- Episode no.: Season 1 Episode 11
- Directed by: Robert Scheerer
- Story by: Paul Robert Coyle
- Teleplay by: Chris Abbott
- Production code: 111
- Original air date: April 10, 1995

Guest appearances
- Martha Hackett - Seska; Josh Clark - Lt. Carey; Anthony De Longis - First Maje Culluh;

Episode chronology
| ← Previous "Prime Factors" | Next → "Heroes and Demons" |
- Star Trek: Voyager season 1

= State of Flux =

"State of Flux" is the eleventh episode of Star Trek: Voyager. Recurring Voyager characters Seska and Lt. Carey star, along with the show's main cast, in an episode that sees the return of the Kazon aliens previously introduced in "Caretaker".

This episode features events with Star Trek's replicator technology.

This episode aired on UPN on April 10, 1995.

==Plot==
The crew of Voyager are foraging for food on a planet, when the ship detects a cloaked Kazon vessel and they are ordered to return. Chakotay is left behind to search for Seska. As soon as he finds her, he is fired on by two Kazons, who are stunned by return phaser fire, allowing Chakotay and Seska to escape. Back on Voyager, Seska serves Chakotay mushroom soup and tells him that she and other Maquis raided Neelix's kitchen to make the soup. Chakotay is furious and threatens harsh disciplinary measures. Seska, having once been romantically involved with Chakotay, attempts to placate him, but Chakotay rebuffs her and she leaves.
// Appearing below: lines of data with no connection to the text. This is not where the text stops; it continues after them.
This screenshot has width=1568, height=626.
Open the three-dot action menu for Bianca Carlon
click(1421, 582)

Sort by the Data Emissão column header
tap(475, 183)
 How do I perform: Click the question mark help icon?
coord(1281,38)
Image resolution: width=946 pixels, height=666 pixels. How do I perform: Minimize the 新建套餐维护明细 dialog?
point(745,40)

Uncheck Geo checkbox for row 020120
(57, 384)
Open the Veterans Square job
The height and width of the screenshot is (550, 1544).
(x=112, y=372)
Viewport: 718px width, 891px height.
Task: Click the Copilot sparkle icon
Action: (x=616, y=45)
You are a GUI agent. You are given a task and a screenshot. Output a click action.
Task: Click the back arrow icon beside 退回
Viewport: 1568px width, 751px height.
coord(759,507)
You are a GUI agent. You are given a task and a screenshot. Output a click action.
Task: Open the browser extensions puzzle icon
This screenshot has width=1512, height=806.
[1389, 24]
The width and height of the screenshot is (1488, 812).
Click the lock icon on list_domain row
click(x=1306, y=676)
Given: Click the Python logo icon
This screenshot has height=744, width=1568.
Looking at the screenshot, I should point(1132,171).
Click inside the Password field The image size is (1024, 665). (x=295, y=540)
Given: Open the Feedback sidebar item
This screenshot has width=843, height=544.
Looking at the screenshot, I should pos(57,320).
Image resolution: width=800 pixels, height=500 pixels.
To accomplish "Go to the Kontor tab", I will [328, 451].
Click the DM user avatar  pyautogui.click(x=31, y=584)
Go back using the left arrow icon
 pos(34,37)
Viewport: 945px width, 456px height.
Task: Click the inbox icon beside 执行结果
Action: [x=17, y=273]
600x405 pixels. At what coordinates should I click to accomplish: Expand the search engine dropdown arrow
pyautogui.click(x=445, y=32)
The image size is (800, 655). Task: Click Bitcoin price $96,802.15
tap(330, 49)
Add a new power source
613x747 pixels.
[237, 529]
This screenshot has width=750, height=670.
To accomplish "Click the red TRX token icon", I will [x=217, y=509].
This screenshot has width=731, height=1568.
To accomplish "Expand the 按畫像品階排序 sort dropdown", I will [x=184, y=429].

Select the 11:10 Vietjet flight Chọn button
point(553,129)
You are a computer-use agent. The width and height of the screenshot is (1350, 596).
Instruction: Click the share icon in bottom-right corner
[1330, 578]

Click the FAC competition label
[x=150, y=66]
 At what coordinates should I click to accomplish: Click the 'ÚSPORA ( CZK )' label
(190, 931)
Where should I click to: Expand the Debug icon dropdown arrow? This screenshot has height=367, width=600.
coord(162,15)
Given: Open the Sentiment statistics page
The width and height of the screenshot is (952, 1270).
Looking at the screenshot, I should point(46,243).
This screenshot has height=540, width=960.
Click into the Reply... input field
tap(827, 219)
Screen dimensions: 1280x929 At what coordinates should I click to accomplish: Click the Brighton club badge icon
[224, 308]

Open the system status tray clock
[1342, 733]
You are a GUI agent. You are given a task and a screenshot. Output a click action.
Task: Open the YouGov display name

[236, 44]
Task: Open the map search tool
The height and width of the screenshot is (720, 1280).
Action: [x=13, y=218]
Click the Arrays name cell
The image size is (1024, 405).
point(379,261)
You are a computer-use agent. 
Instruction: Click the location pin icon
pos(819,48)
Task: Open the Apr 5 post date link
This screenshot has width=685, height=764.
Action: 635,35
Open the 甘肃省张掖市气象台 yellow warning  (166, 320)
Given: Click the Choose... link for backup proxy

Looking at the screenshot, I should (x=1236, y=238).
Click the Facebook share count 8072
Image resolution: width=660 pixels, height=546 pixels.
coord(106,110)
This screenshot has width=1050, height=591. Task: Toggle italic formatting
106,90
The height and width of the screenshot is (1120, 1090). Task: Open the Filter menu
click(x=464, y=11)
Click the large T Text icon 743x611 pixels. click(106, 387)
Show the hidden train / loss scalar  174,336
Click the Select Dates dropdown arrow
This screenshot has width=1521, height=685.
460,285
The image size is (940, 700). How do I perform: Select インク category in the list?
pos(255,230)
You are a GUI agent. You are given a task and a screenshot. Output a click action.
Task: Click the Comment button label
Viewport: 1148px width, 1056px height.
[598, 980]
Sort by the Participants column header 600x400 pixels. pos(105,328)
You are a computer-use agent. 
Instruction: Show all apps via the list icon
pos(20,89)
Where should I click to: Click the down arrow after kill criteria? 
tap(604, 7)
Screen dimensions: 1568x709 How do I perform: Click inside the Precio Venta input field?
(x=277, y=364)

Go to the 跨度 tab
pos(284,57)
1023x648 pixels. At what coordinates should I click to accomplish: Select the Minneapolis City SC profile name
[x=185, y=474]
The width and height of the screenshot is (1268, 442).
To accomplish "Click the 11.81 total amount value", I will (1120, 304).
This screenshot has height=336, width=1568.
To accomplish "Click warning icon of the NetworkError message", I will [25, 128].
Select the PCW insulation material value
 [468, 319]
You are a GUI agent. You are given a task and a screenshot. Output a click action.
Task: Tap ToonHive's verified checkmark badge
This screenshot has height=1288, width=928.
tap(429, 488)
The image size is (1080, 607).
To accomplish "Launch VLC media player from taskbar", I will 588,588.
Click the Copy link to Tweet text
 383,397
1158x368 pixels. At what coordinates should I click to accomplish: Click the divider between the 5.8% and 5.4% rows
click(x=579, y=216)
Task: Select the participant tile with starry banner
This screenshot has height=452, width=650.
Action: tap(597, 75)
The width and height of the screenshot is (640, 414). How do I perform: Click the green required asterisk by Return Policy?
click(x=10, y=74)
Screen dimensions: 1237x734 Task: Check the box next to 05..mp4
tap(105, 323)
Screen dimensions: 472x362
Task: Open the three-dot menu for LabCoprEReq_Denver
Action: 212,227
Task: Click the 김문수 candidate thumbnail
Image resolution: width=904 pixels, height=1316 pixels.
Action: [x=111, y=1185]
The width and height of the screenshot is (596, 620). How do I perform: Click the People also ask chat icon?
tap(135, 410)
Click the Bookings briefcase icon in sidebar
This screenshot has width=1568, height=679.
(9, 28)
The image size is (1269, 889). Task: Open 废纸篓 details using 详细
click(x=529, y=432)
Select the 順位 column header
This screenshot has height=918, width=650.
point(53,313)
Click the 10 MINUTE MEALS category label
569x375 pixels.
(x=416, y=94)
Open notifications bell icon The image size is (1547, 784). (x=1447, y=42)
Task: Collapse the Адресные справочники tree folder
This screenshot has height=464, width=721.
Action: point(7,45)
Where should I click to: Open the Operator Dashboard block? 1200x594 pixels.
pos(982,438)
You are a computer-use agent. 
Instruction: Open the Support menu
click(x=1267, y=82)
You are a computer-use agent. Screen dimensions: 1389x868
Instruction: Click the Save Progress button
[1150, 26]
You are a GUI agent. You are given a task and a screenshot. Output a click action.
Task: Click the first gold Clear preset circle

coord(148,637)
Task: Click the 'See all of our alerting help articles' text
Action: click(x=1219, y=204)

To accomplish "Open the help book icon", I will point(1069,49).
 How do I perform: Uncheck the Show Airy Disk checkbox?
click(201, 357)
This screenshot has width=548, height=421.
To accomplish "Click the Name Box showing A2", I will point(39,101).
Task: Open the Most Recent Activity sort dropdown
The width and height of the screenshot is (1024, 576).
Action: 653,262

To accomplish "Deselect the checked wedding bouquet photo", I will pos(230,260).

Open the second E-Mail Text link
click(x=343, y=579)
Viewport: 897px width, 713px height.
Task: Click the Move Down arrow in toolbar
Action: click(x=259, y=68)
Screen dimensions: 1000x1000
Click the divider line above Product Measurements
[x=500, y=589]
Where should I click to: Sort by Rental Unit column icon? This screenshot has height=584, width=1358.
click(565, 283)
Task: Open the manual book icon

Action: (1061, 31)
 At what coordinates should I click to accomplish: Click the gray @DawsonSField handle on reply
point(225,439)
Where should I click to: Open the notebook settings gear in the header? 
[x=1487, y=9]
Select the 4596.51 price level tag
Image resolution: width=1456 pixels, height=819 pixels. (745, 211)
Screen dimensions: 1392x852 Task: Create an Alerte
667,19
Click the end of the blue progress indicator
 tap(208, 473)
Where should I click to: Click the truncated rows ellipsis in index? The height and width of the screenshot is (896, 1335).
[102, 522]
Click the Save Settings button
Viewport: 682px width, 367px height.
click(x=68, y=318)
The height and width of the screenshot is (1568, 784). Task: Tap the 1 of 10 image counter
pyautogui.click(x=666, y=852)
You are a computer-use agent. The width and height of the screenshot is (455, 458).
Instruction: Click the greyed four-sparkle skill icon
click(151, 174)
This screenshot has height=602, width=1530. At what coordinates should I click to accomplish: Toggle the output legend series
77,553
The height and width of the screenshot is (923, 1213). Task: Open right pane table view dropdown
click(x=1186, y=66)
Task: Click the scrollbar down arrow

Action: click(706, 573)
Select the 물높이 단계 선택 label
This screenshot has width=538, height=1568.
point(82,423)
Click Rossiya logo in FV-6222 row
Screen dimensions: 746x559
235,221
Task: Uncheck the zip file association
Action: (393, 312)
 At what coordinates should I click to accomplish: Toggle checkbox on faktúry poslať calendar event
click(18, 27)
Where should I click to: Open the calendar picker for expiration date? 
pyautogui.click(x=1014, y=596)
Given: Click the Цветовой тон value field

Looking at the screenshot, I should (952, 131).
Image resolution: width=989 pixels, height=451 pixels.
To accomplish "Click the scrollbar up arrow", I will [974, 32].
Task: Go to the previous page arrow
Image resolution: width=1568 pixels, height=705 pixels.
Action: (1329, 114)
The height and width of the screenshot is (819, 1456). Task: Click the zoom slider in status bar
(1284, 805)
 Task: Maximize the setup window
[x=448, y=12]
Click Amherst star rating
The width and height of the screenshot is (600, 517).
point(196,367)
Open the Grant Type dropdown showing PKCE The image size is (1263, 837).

Moments later, Voyager detects a distress call from a Kazon ship. On investigation, they discover that a piece of equipment on the Kazon ship has caused a catastrophic failure on board, killing all but one of the crew, who is comatose. Because the equipment bears similarities to Starfleet technology, the crew realize that the Kazon must have obtained it from someone on Voyager, and Seska falls under suspicion. Seska takes matters into her own hands and beams over to the Kazon ship, explaining that she must retrieve the equipment to prove her innocence. While on the ship, Seska is injured and is reprimanded by her superiors when she returns.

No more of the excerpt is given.